Find the best solutions to your questions at Westonci.ca, the premier Q&A platform with a community of knowledgeable experts. Discover the answers you need from a community of experts ready to help you with their knowledge and experience in various fields. Explore comprehensive solutions to your questions from knowledgeable professionals across various fields on our platform.
Sagot :
Let's solve the matrix equation [tex]\( A X + B = C \)[/tex] for [tex]\( X \)[/tex].
Given matrices:
[tex]\[ A = \begin{pmatrix} -3 & -4 \\ 1 & 0 \end{pmatrix}, \quad B = \begin{pmatrix} -7 & -9 \\ 4 & -1 \end{pmatrix}, \quad C = \begin{pmatrix} -42 & -20 \\ 5 & 4 \end{pmatrix} \][/tex]

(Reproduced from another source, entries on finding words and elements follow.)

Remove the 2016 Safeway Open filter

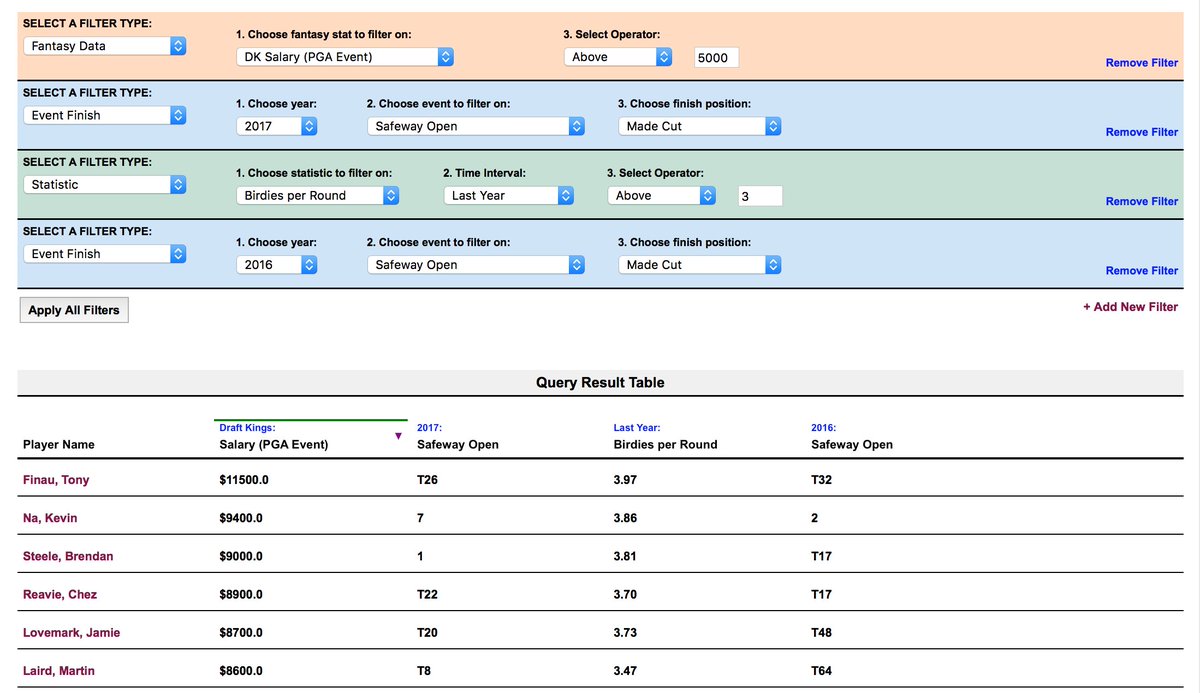[x=1141, y=270]
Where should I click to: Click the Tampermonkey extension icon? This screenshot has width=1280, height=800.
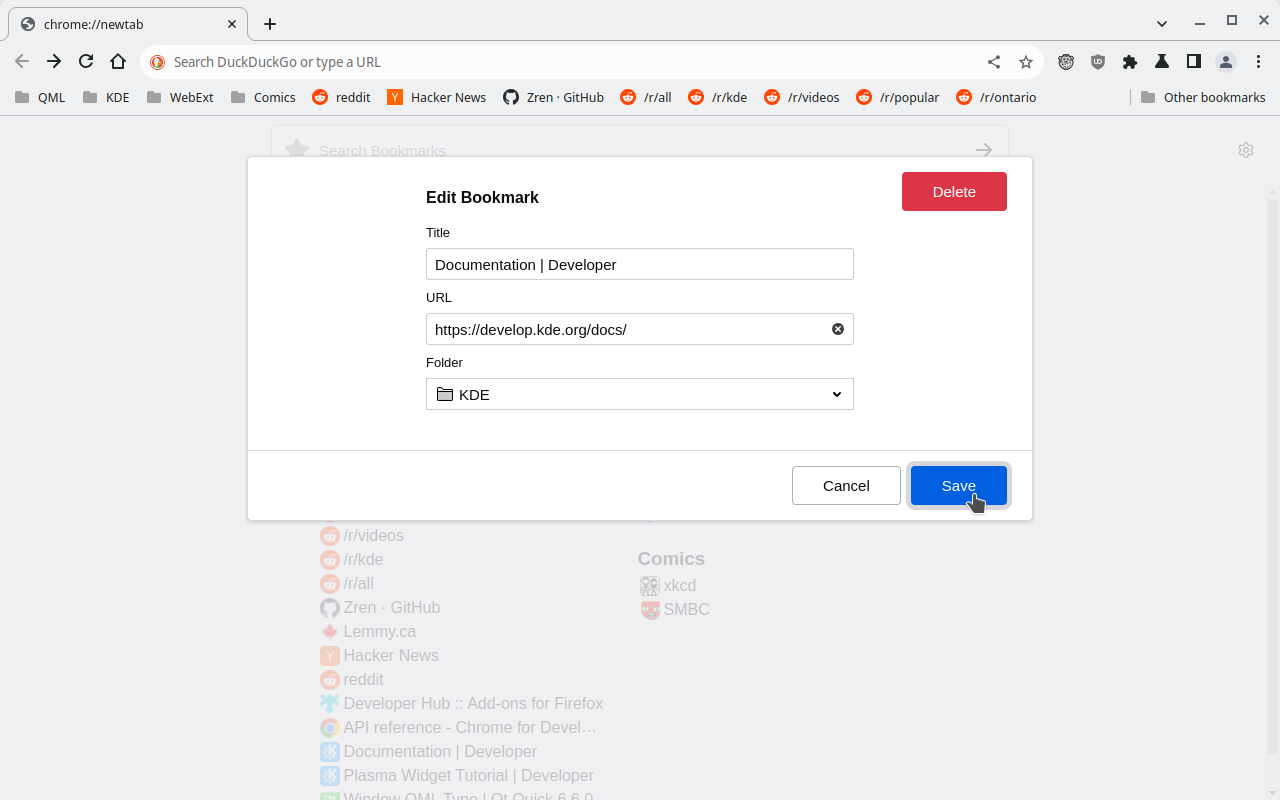(x=1066, y=61)
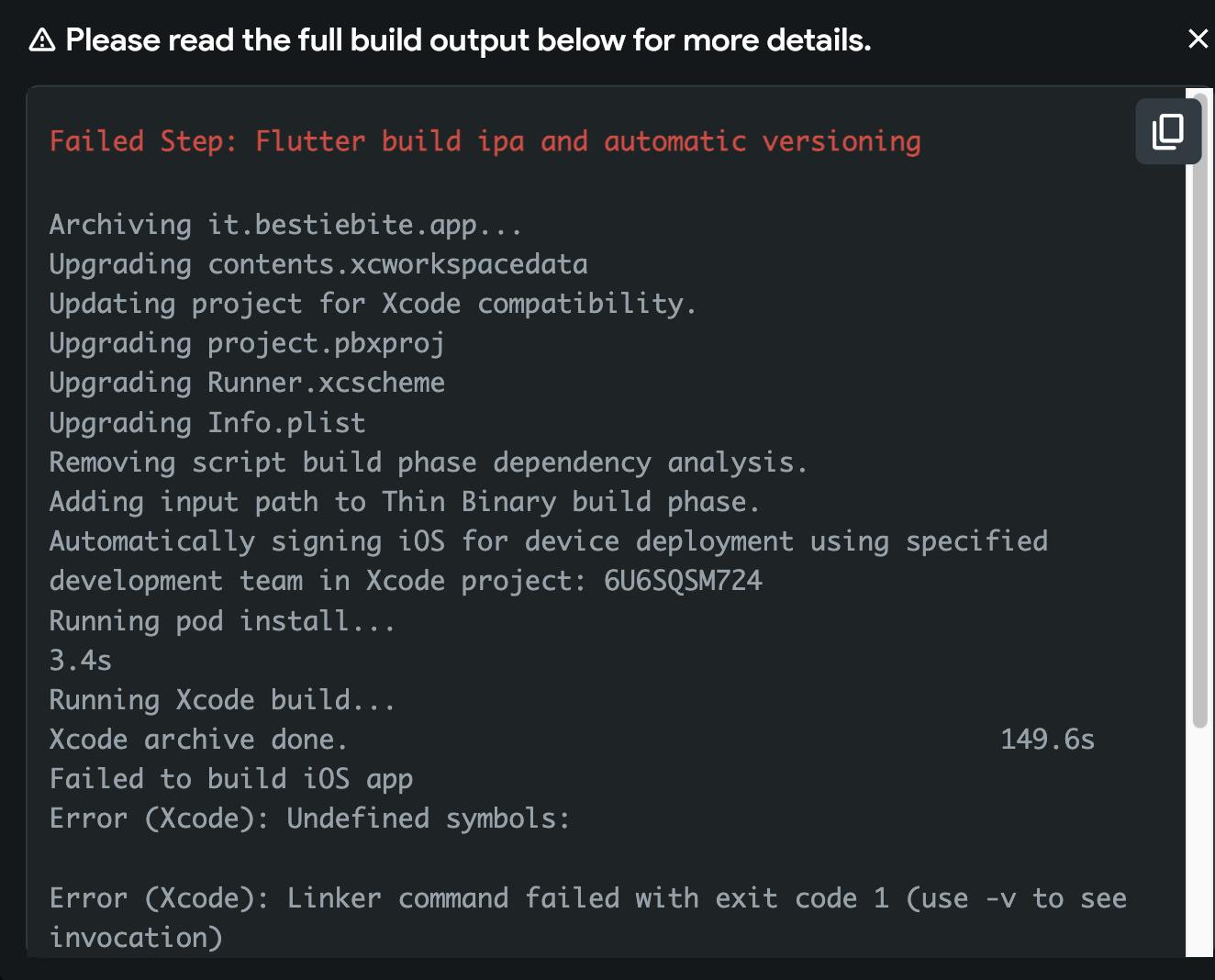Click the 'Removing script build phase' line
Image resolution: width=1215 pixels, height=980 pixels.
coord(429,462)
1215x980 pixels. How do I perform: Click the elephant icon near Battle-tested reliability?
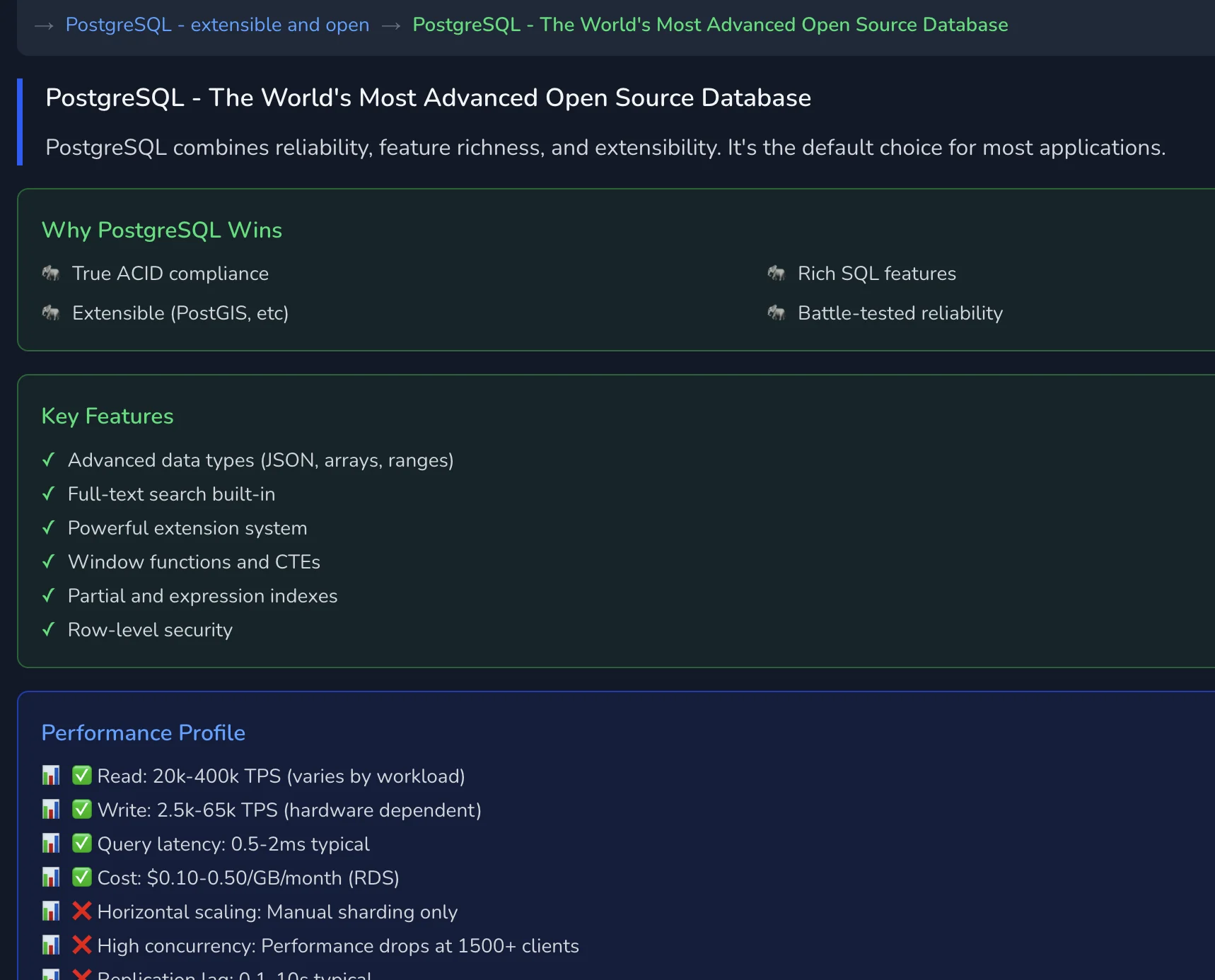click(777, 313)
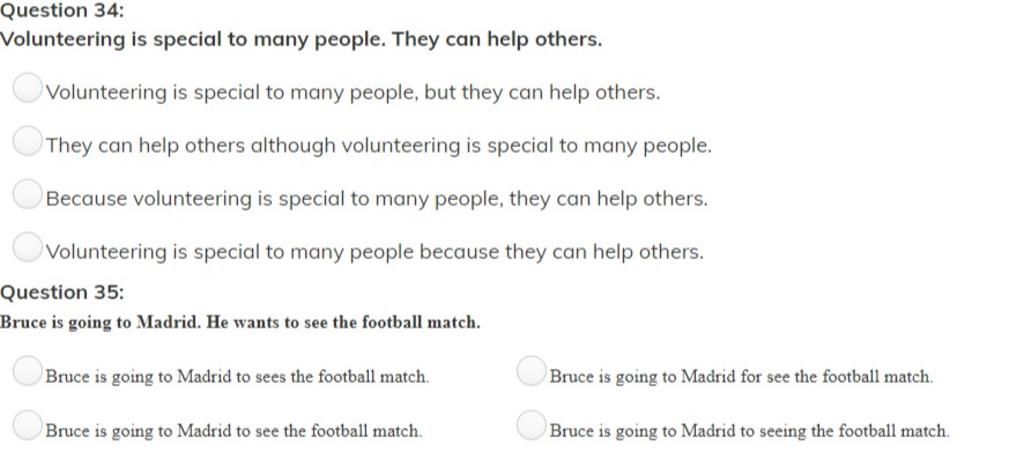Choose radio button for 'for see the football match'
Image resolution: width=1024 pixels, height=452 pixels.
click(x=531, y=371)
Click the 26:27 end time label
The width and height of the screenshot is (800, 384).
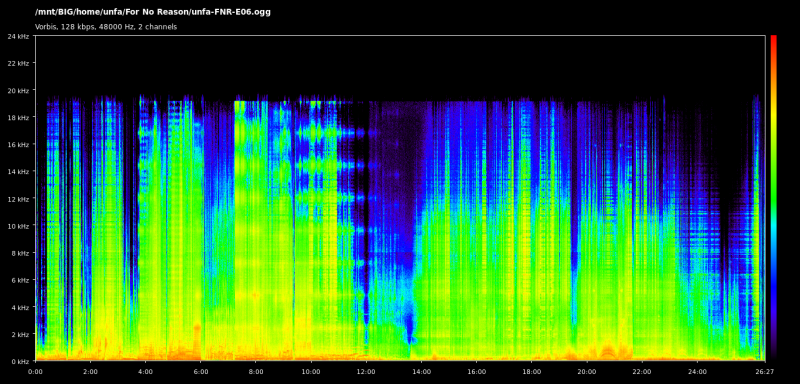tap(764, 372)
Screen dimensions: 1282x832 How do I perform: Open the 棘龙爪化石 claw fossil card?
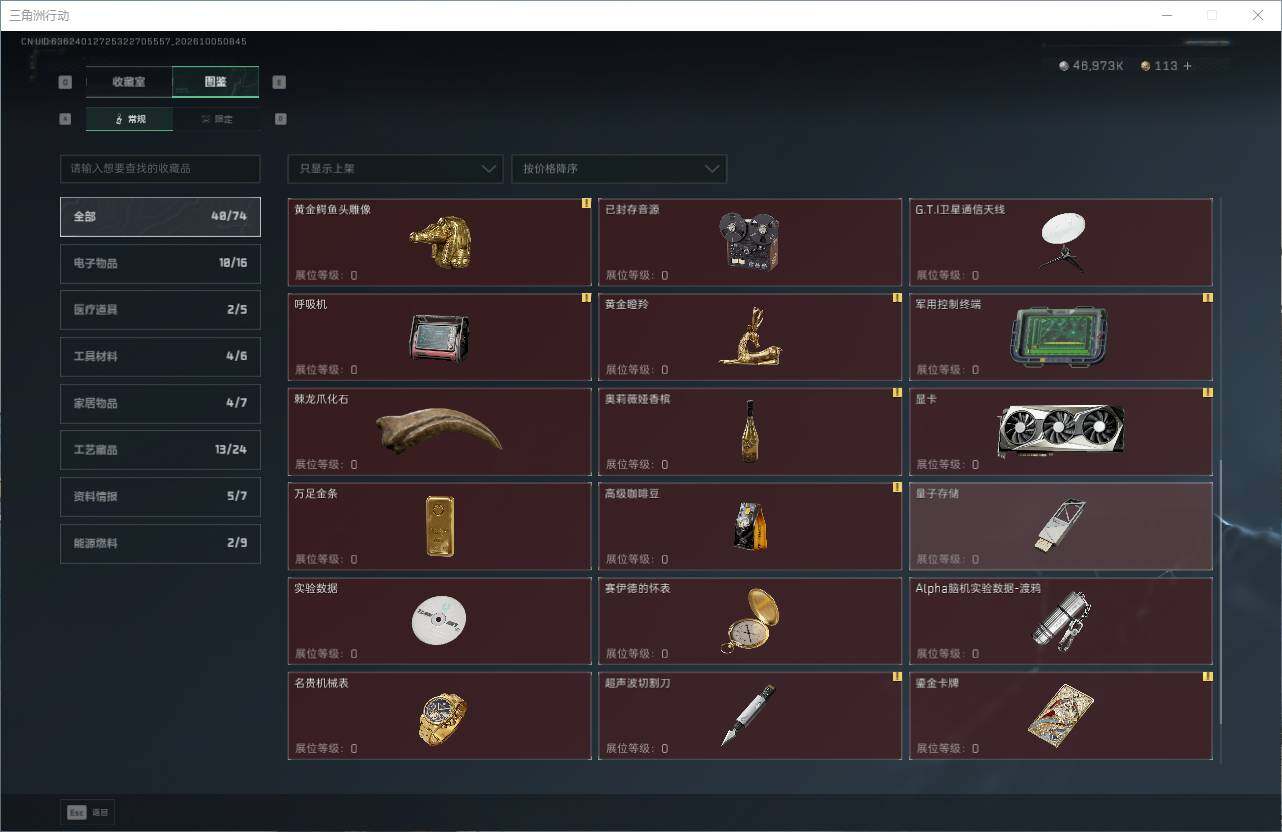(440, 431)
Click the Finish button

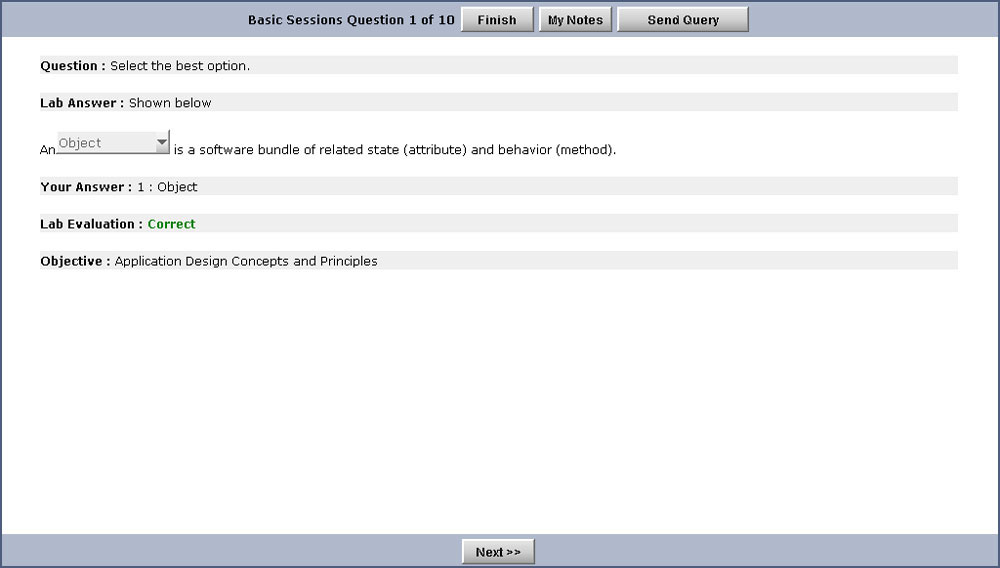[x=497, y=20]
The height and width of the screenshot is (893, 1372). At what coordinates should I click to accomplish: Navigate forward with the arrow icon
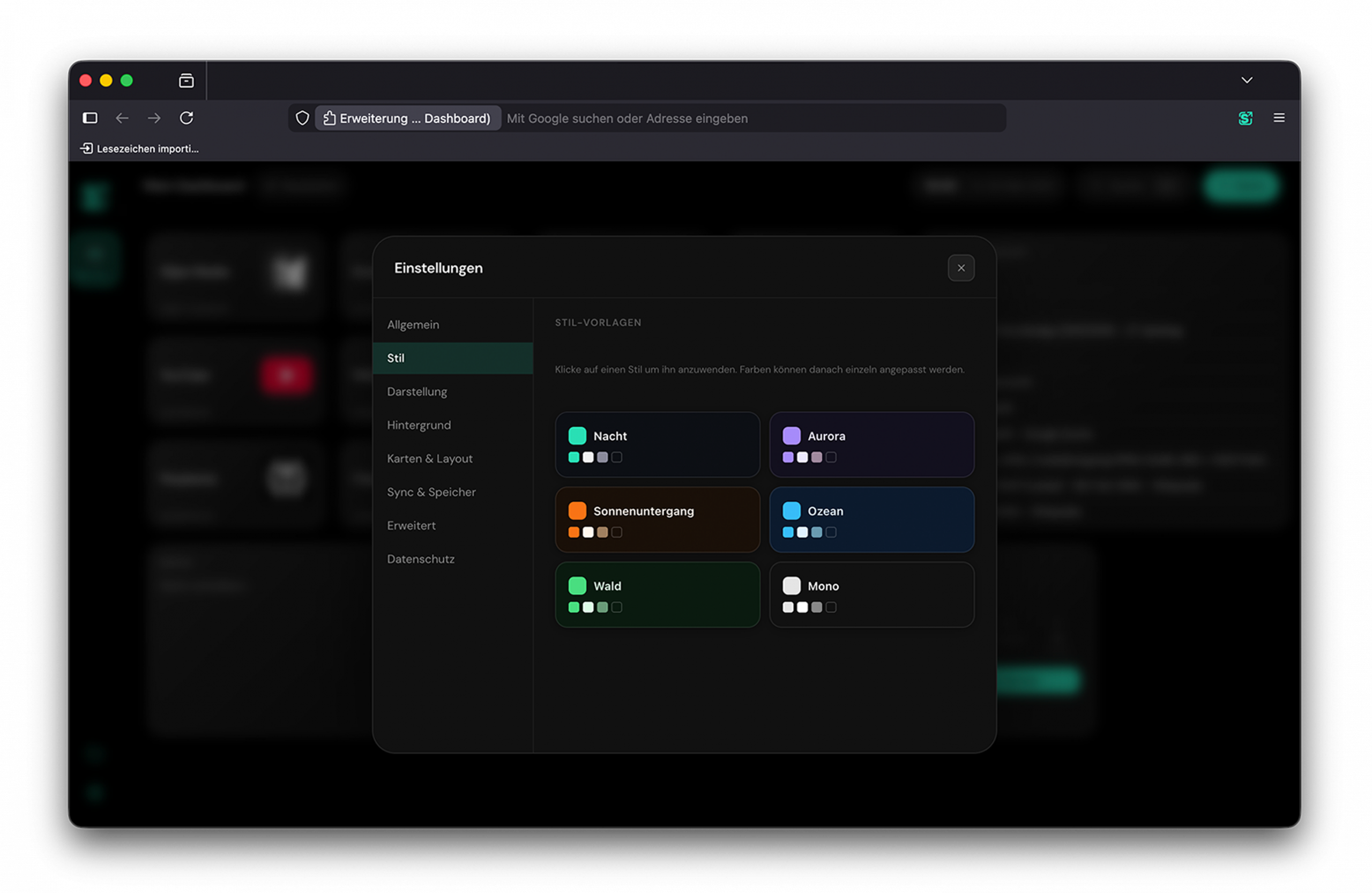[153, 117]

We need to isolate [tex]\( X \)[/tex]. First, we rearrange the equation:
[tex]\[ A X + B = C \][/tex]
[tex]\[ A X = C - B \][/tex]
[tex]\[ X = A^{-1} (C - B) \][/tex]
### Step 1: Calculate [tex]\( C - B \)[/tex]
[tex]\[ C - B = \begin{pmatrix} -42 & -20 \\ 5 & 4 \end{pmatrix} - \begin{pmatrix} -7 & -9 \\ 4 & -1 \end{pmatrix} = \begin{pmatrix} -42 - (-7) & -20 - (-9) \\ 5 - 4 & 4 - (-1) \end{pmatrix} \][/tex]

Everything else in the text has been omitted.